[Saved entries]
*-*-*

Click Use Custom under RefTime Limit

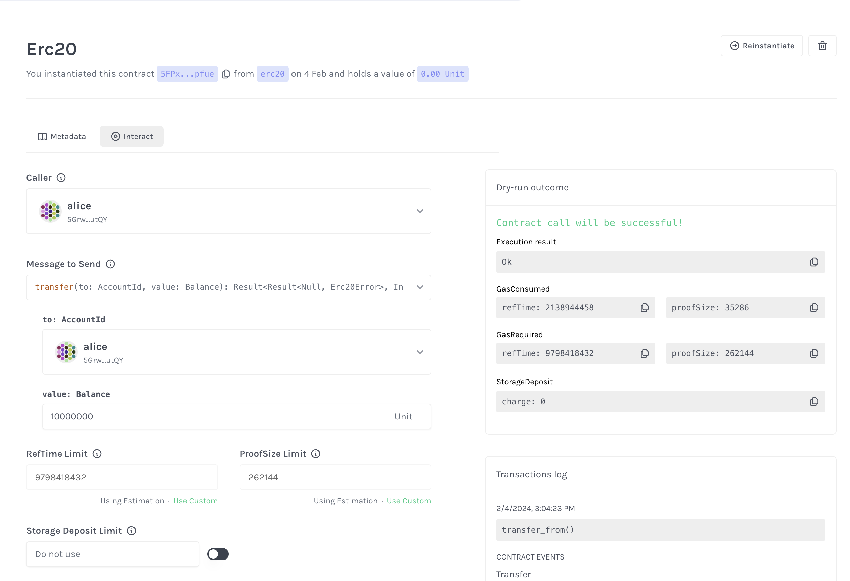(x=195, y=501)
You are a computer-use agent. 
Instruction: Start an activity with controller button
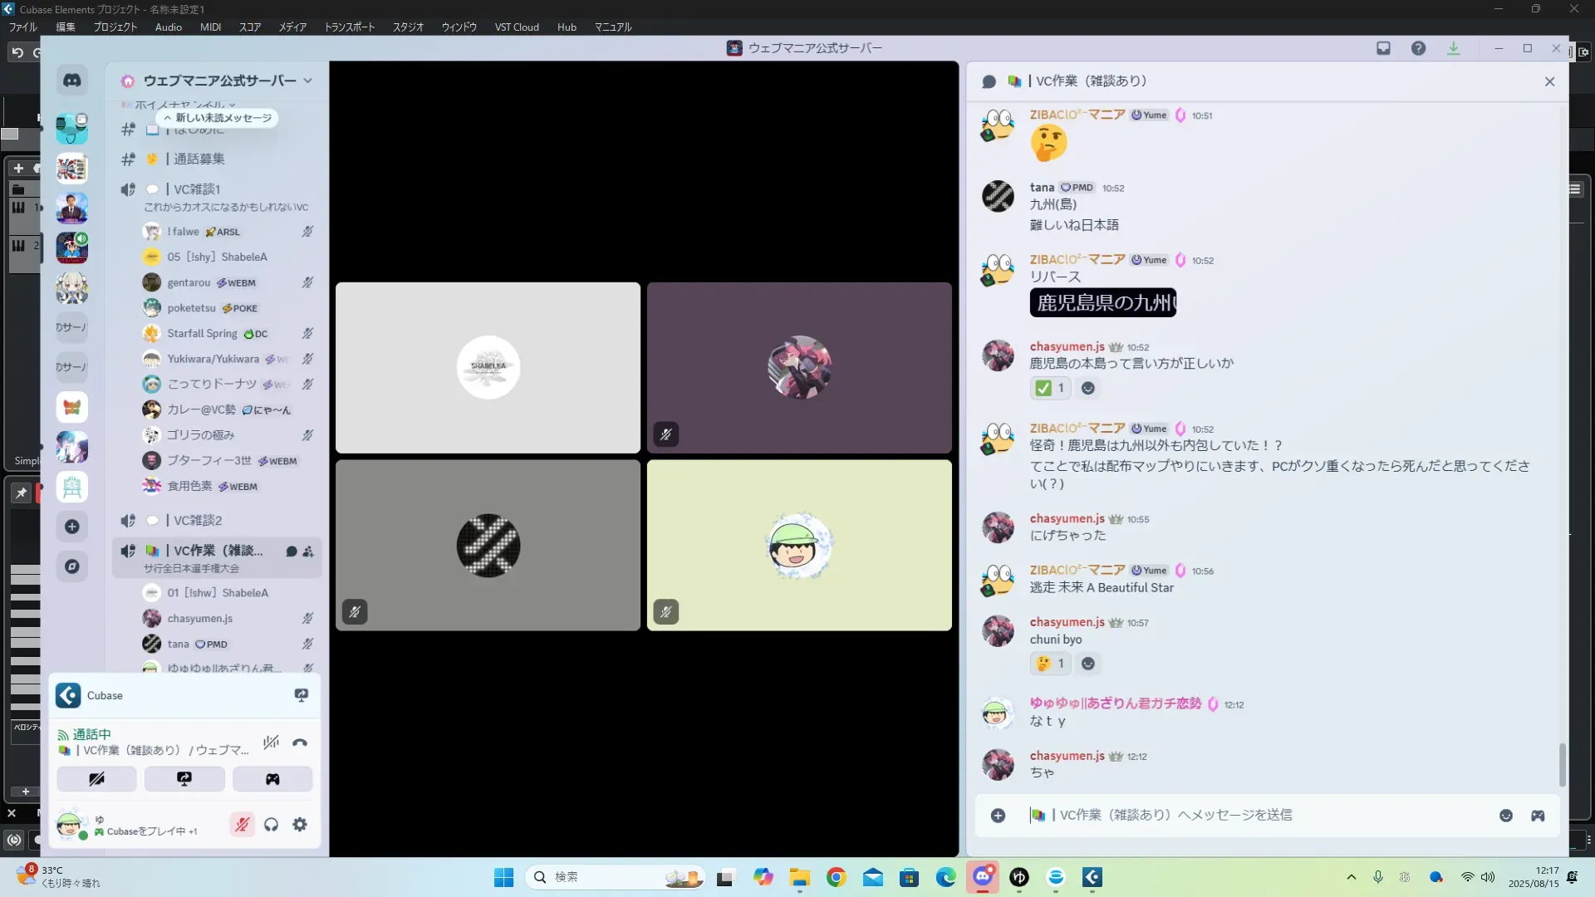pos(272,779)
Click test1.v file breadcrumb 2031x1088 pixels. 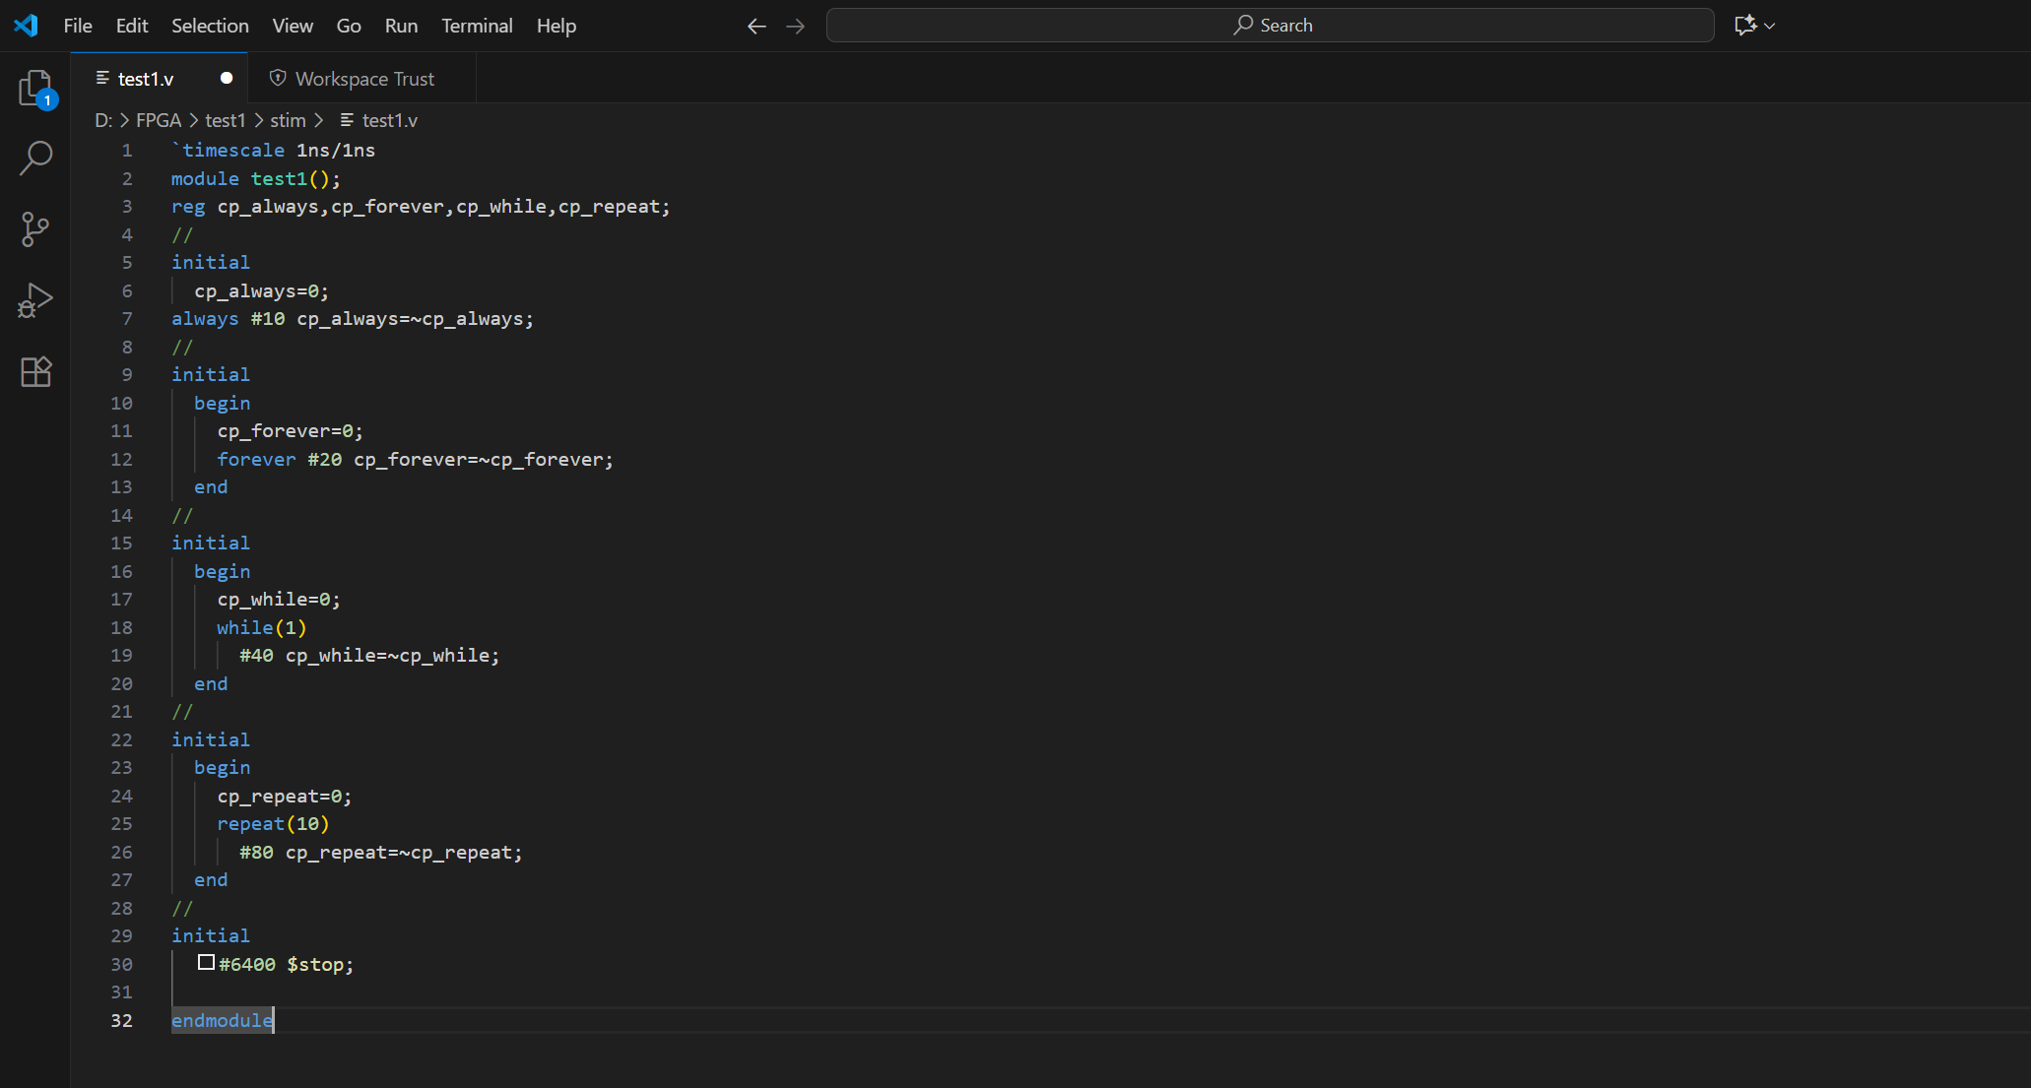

*-*-*

A faithful copy of the data is required: each word kept, each picture omitted.

> _Solved problem_:
Click Use Custom under RefTime Limit

(x=195, y=501)
You are a computer-use agent. 
Instruction: Start an activity with controller button
pos(272,779)
Click test1.v file breadcrumb 2031x1088 pixels. 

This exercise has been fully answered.